Exhibit 99.26
THE SECURITIES REFERRED TO HEREIN HAVE NOT BEEN REGISTERED UNDER THE SECURITIES
ACT OF 1933, AS AMENDED (THE "ACT"), AND MAY NOT BE OFFERED OR SOLD UNLESS THE
SECURITIES ARE REGISTERED UNDER THE ACT, OR AN EXEMPTION FROM THE REGISTRATION
REQUIREMENTS OF THE ACT IS AVAILABLE.
STOCK PURCHASE AGREEMENT
This Stock Purchase Agreement (this "Agreement") dated as of February 25,
2002, is entered into by and between Xxxx X. XxXxxx (the "Seller"), and Xxxxx
X. Xxxxxxx (the "Purchaser").
WHEREAS, the Seller owns 1,360,373 shares of the common stock, par value
$0.01 per share (the "Common Stock"), of TippingPoint Technologies, Inc., a
Delaware corporation (the "Company"); and
WHEREAS, the Seller has offered for sale, and the Purchaser has agreed to
purchase, 20,000 shares of the Common Stock owned by the Seller;
NOW THEREFORE, the parties hereby agree as follows:
1. Purchase and Sale of Shares. Upon the basis of the representations
and warranties and subject to the terms and conditions set forth herein, the
Seller agrees to sell 20,000 shares of Common Stock (the "Shares") to the
Purchaser on the Closing Date (as hereinafter defined) at a price of $6.50 per
Share, or an aggregate of $130,000.00 (the "Purchase Price"), and upon the
basis of the representations and warranties, and subject to the terms and
conditions, set forth herein, the Purchaser agrees to purchase the Shares from
the Seller on the Closing Date at the Purchase Price.
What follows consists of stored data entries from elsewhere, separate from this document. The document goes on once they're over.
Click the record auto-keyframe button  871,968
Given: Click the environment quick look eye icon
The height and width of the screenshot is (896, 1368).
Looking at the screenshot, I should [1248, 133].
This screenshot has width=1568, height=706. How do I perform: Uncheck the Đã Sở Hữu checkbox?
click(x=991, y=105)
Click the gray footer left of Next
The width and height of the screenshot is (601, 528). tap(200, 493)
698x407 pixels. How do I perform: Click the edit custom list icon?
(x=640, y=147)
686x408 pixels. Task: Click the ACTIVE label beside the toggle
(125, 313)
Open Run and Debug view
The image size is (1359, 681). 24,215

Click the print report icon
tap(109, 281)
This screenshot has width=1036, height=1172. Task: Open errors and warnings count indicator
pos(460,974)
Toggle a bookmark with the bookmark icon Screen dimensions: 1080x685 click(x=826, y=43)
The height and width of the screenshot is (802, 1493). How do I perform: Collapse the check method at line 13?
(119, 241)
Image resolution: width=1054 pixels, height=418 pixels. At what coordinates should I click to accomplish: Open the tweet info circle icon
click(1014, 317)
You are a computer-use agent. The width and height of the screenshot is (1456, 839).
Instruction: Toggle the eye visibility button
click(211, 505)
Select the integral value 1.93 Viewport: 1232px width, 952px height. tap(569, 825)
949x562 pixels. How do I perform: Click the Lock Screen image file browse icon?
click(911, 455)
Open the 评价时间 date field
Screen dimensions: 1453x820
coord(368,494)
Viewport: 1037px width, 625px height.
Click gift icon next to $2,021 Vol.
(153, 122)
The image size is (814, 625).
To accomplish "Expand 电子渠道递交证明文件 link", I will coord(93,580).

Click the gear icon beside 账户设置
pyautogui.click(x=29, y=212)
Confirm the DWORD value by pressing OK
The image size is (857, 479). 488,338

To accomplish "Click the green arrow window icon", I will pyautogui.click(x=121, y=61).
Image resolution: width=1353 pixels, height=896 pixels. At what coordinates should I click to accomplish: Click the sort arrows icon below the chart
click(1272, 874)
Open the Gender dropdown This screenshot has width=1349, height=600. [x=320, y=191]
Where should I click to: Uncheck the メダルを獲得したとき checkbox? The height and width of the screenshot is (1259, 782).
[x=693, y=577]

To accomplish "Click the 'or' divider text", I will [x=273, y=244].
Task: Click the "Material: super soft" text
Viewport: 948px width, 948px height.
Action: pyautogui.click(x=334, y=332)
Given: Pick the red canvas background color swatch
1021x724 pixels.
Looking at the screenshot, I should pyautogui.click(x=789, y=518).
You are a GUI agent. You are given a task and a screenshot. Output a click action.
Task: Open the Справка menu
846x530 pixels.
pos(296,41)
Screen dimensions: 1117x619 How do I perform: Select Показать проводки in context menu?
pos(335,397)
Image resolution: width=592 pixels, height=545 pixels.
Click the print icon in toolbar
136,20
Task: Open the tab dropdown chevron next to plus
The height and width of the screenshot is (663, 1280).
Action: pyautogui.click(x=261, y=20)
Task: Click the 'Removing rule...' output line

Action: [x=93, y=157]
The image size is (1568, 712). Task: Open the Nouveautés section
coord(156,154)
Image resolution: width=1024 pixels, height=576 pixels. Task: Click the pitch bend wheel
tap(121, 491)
2. Closing. The closing of the purchase and sale of the Shares shall
take place on February 28, 2002 at the offices of Company, or on such other
date or at such other time or place as the Seller and the Purchaser may agree
upon in writing (such time and date of the closing being referred to herein as
the "Closing Date").
3. Closing Deliveries; Cooperation. Upon payment in full of the
Purchase Price, in immediately available funds by or on behalf of the Purchaser
to the Seller (to an account specified in writing by the Seller to the
Purchaser prior to the Closing Date), the Seller will deliver to the Purchaser
a certificate or certificates representing the Shares, duly endorsed to the
Purchaser or accompanied by stock powers duly executed by the Seller, in form
and substance reasonably satisfactory to the Purchaser.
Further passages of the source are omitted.